If it’s a disaster, make it a great disaster. That should be Chelsea’s watchword when watching the latest happenings at Stamford Bridge. Third coach in the same season, three games without goals, four games without a win and 600 million for a team that does not have a top-level striker or a goalkeeper who is unanimously loved. That’s the theme.
But looking back, the two Champions Leagues the Pensioners won came in the middle of the season after periods of crisis. The first, in 2012, with Roberto Di Matteo as coach and a route that gives any football fan a drag of irrationality. Round of 16 ties surpassed in extra time against Napoli at Stamford Bridge, the semi-final against Guardiola’s last Barcelona (who had had enough of finishing and won neither of their two games) and a final at the Allianz Arena against Bayern Munich that led to in a fateful penalty shootout in which the Blues became champions. Also, the year of the pandemic, Tuchel took Chelsea in January to make it the winner in Porto against Manchester City (after knocking out Real Madrid in the semi-finals, who had previously beaten Liverpool, like this season).

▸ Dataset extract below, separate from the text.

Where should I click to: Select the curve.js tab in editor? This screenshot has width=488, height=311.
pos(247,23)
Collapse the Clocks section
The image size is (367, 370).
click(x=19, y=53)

Lampard is back. A coach who failed. That he had a team that scored a lot of goals but also scored a lot. He comes to calm the waters. To weather the storm. And to revive his own career after also being shipwrecked at Everton. Chelsea’s mid-term plan does not include him. But when an ex calls you, sometimes you say yes to reminisce about the past. To accept once and for all that love is over. A last time.
The team is overflowing with talent and lacks finishing. With an endless array of attacking midfielders (Pulisic, Havertz, Mount, Joao Felix, Mudryk, Ziyech, Madueke and Chukwemeka) and two strikers that barely count (Aubameyang and Datro Fofana). What is the plan with the new coach? Difficult to know when he has just arrived and has a team of 30 players and thus infinite possible combinations.
Chelsea is a double-edged sword: they’re having a terrible season, but they have nothing to lose. Kanté and Mount have been found and ThIago Silva has doubts. From there the pools are endless. Havertz is usually number nine, but almost never scores. Joao Félix has not been well since he arrived and the team is a riot of rumors about a possible departure next summer. The club can’t keep up with so many novelties.
Defeat against Wolves last weekend and bleak prospects. 29 goals in 30 Premier League games and eliminated from the League Cup and FA Cup without palliatives against Manchester City. Now they play against the king of the league and a priori it doesn’t look good. This isn’t about coaches or transfers, it’s about knowing how to run a club. Chelsea is more like a computer game than one of the continent’s biggest clubs. But when the referee blows his whistle and the ball rolls, it becomes eleven against eleven and that’s the least. Carefully.